Department of Systems Biology, Harvard Medical School, 200 Longwood Avenue, Boston, Massachusetts 02115, USA.
Phys Rev E Stat Nonlin Soft Matter Phys. 2015 Dec;92(6):060101. doi: 10.1103/PhysRevE.92.060101. Epub 2015 Dec 14.
We study the effect of restart, and retry, on the mean completion time of a generic process. The need to do so arises in various branches of the sciences and we show that it can naturally be addressed by taking advantage of the classical reaction scheme of Michaelis and Menten. Stopping a process in its midst-only to start it all over again-may prolong, leave unchanged, or even shorten the time taken for its completion. Here we are interested in the optimal restart problem, i.e., in finding a restart rate which brings the mean completion time of a process to a minimum. We derive the governing equation for this problem and show that it is exactly solvable in cases of particular interest. We then continue to discover regimes at which solutions to the problem take on universal, details independent forms which further give rise to optimal scaling laws. The formalism we develop, and the results obtained, can be utilized when optimizing stochastic search processes and randomized computer algorithms. An immediate connection with kinetic proofreading is also noted and discussed.
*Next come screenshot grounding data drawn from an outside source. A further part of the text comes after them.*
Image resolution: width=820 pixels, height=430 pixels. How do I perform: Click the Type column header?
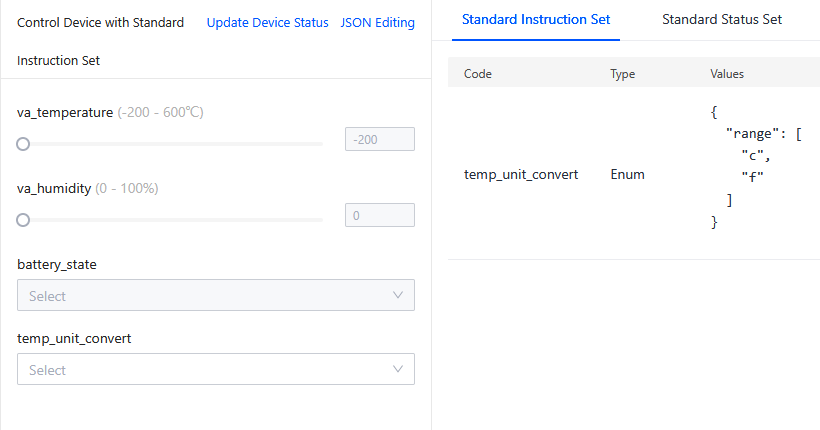click(x=622, y=74)
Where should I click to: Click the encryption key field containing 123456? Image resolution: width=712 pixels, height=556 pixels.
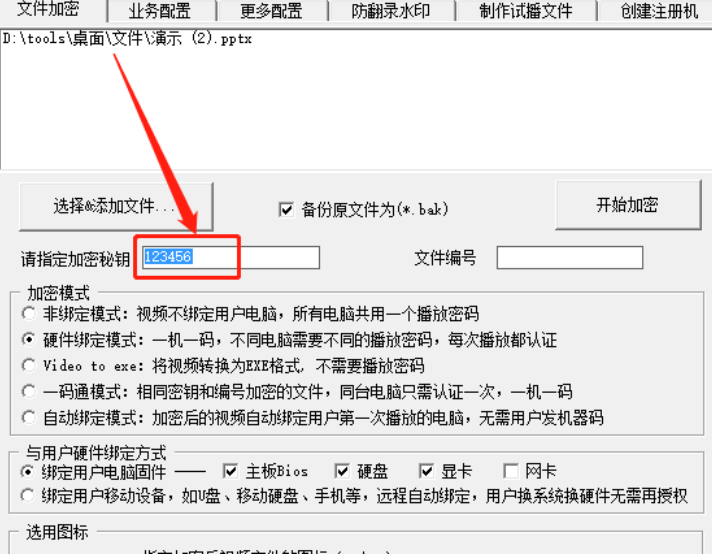pyautogui.click(x=231, y=258)
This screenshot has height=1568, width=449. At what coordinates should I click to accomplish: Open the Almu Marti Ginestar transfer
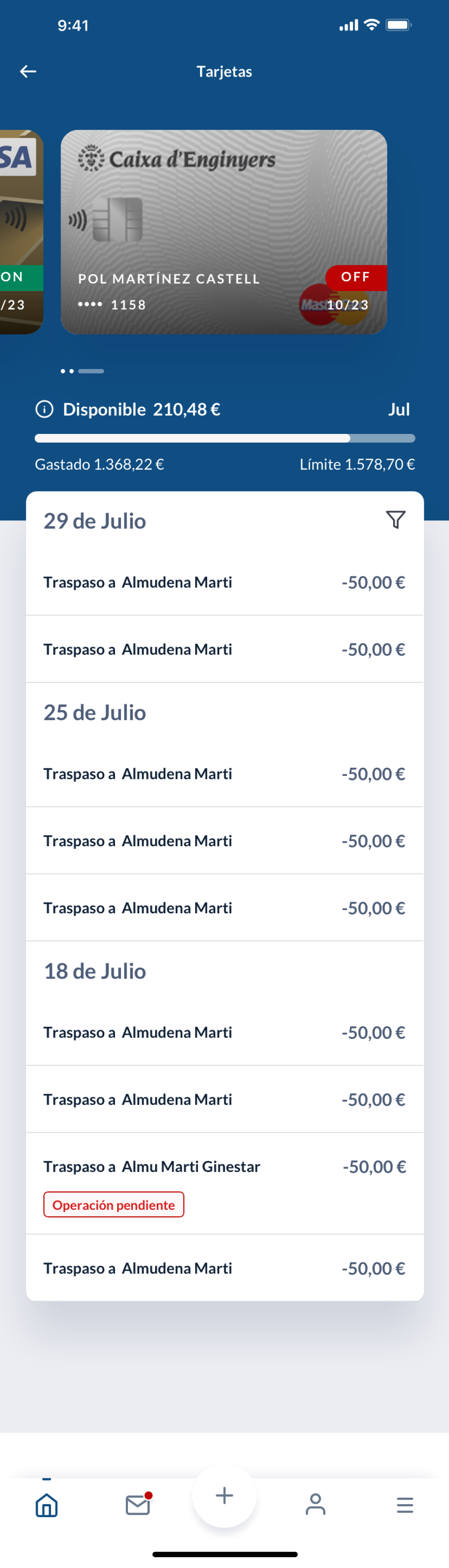(225, 1183)
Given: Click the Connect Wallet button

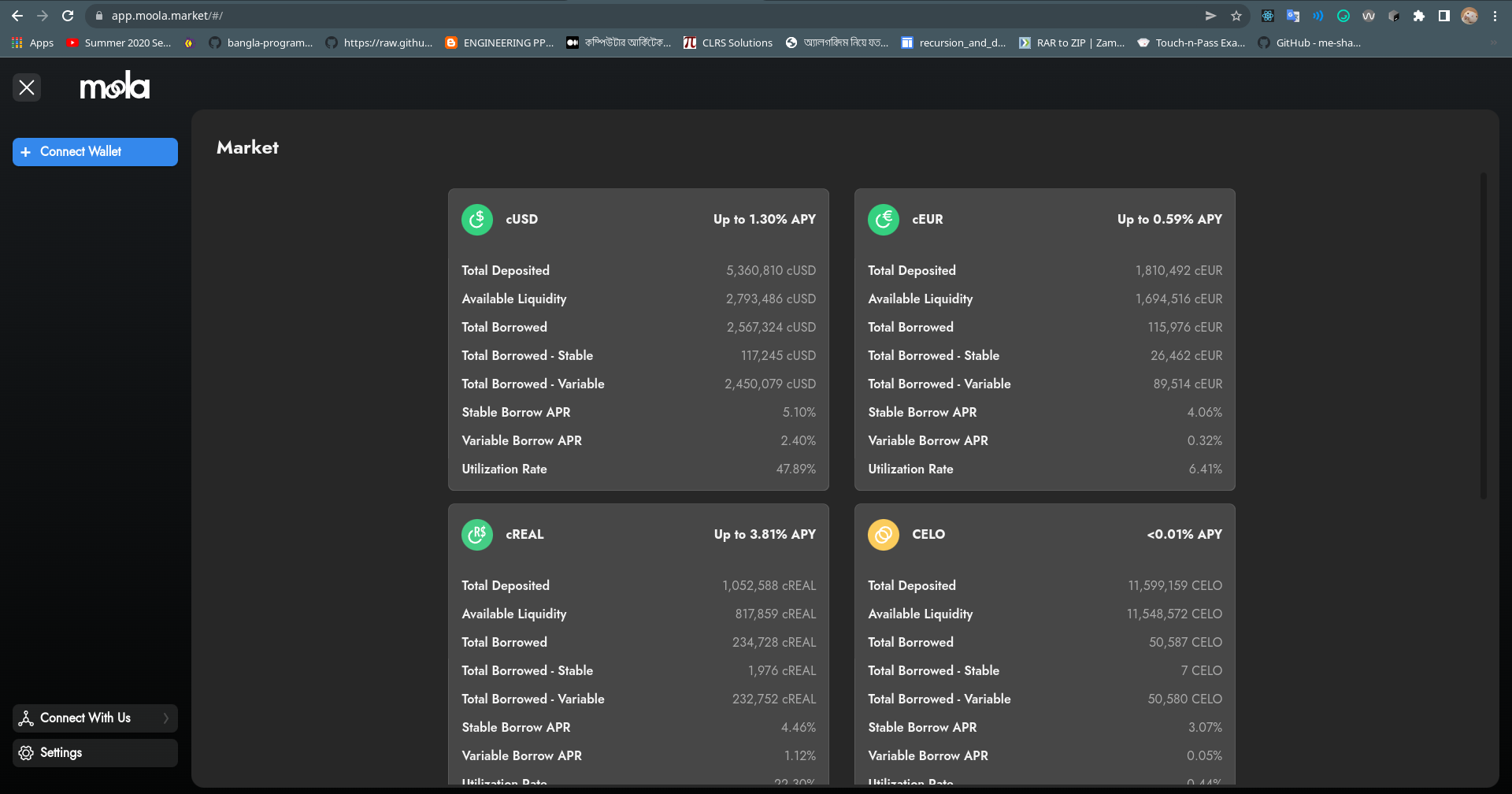Looking at the screenshot, I should (x=95, y=152).
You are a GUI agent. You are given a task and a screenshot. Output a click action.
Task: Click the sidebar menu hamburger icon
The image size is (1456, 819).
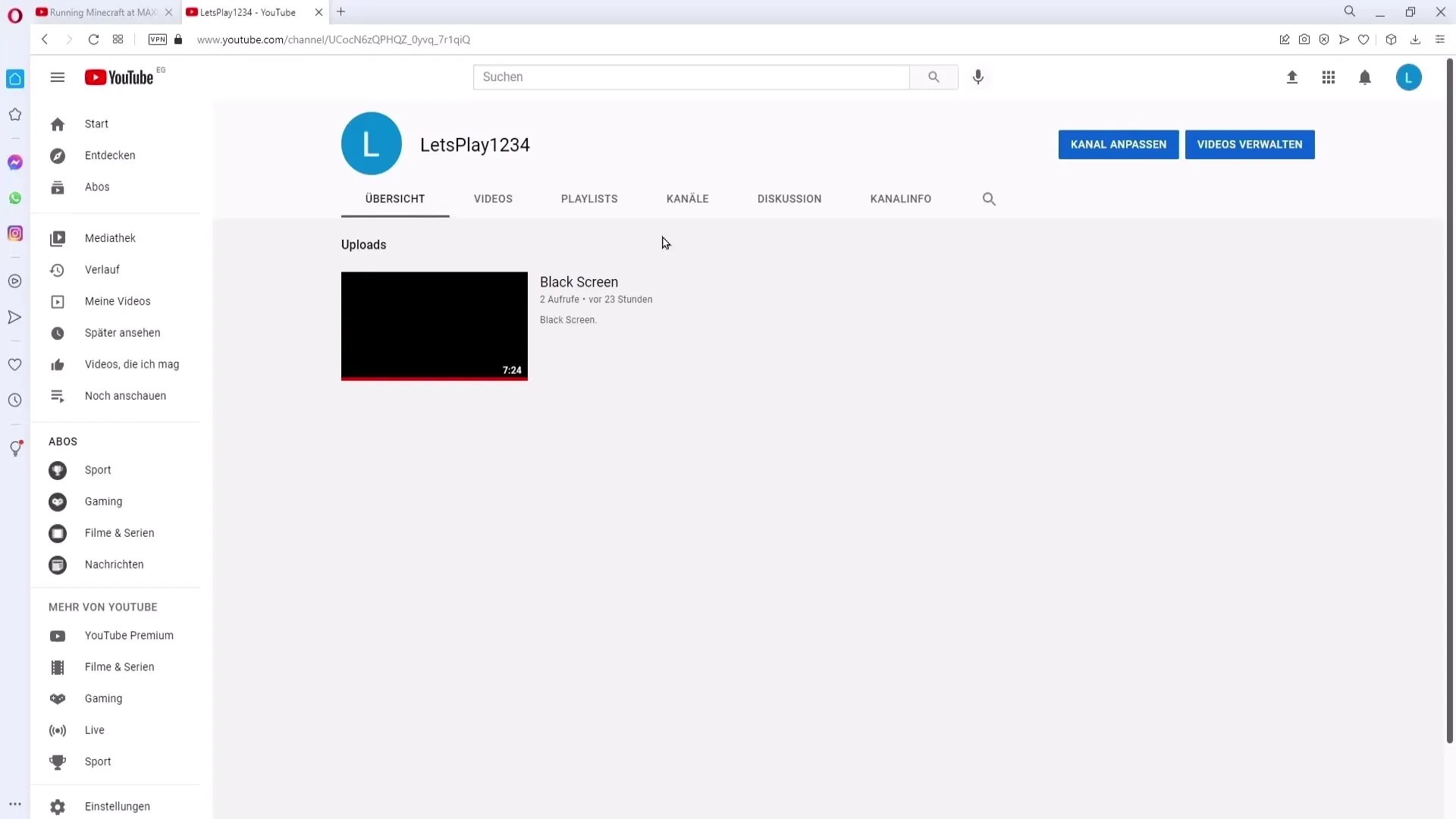pos(57,77)
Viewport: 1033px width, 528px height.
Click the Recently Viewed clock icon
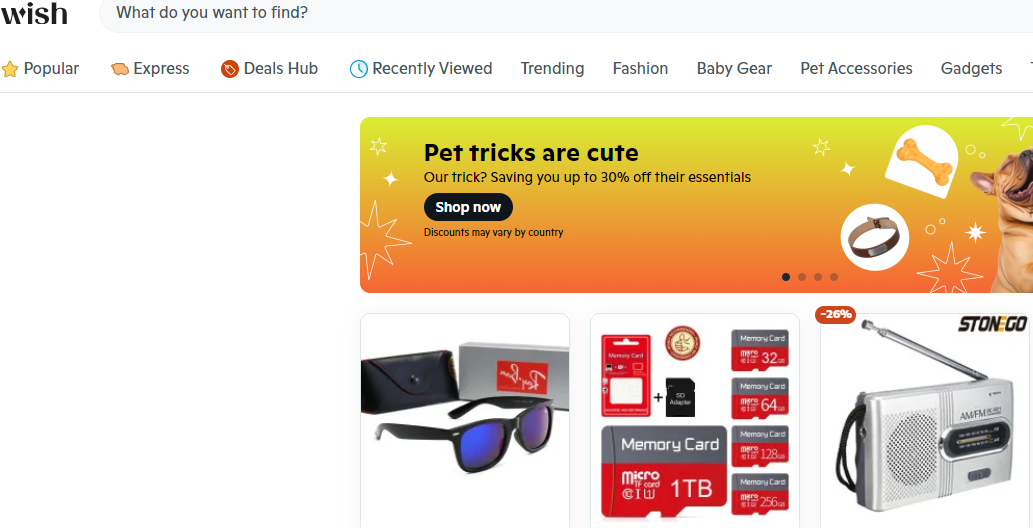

我们研究了重新启动和重试对一般过程平均完成时间的影响。在科学的各个分支中都产生了这样做的需求,并且我们表明,利用米氏(Michaelis)和门滕(Menten)的经典反应方案可以自然地解决这一问题。在过程进行中停止它——只是为了再次从头开始——可能会延长、保持不变,甚至缩短其完成所需的时间。在此,我们关注最优重新启动问题,即找到一个能使过程的平均完成时间达到最小的重新启动速率。我们推导了该问题的控制方程,并表明在某些特殊情况下它是完全可解的。然后,我们继续探索该问题的解呈现出通用的、与细节无关的形式的区域,这些形式进而产生了最优标度律。我们所发展的形式体系以及所获得的结果,可用于优化随机搜索过程和随机计算机算法。还指出并讨论了与动力学校对的直接联系。